> [Stored records]

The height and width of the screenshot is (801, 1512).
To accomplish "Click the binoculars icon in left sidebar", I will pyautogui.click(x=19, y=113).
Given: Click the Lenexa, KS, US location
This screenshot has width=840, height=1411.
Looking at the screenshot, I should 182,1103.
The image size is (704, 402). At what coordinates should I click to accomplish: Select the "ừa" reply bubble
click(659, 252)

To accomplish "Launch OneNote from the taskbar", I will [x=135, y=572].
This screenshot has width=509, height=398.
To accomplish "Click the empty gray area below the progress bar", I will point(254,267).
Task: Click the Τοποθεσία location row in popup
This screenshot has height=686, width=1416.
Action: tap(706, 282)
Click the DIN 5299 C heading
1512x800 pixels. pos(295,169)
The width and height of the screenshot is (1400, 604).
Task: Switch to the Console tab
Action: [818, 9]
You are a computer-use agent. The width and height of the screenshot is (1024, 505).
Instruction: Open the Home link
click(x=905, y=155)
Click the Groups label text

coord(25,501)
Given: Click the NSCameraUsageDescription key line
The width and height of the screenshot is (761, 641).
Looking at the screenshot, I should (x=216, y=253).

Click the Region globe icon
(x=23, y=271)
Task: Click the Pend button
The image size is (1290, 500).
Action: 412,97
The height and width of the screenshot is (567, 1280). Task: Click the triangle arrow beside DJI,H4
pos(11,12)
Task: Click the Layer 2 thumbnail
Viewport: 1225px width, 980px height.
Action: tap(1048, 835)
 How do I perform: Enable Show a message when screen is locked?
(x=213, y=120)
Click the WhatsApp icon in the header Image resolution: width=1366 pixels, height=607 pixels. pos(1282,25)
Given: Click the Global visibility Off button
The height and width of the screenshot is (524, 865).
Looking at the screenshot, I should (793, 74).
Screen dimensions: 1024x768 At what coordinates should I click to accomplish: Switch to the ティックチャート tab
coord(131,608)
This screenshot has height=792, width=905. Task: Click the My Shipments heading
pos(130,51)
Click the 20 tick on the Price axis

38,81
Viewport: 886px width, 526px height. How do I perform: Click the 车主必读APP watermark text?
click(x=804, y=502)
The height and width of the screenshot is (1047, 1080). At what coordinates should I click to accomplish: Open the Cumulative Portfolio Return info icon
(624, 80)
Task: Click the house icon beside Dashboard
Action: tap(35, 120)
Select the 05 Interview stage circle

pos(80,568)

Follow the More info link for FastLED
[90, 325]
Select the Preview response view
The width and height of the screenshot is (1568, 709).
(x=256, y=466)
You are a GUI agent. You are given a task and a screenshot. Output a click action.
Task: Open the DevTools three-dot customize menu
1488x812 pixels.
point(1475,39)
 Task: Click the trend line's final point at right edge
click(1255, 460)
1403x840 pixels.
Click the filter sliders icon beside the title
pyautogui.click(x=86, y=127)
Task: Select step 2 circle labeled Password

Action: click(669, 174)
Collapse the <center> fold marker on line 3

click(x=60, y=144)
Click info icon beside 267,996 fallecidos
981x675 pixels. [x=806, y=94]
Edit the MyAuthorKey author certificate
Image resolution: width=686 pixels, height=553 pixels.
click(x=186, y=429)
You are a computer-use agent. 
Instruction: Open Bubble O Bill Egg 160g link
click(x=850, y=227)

> [Activity] Wherever "will" turns up in the records, copy the whole line.

> [Answer for the task]
To accomplish "Click the binoculars icon in left sidebar", I will pyautogui.click(x=19, y=113).
To accomplish "Launch OneNote from the taskbar", I will [x=135, y=572].
To accomplish "Click the empty gray area below the progress bar", I will point(254,267).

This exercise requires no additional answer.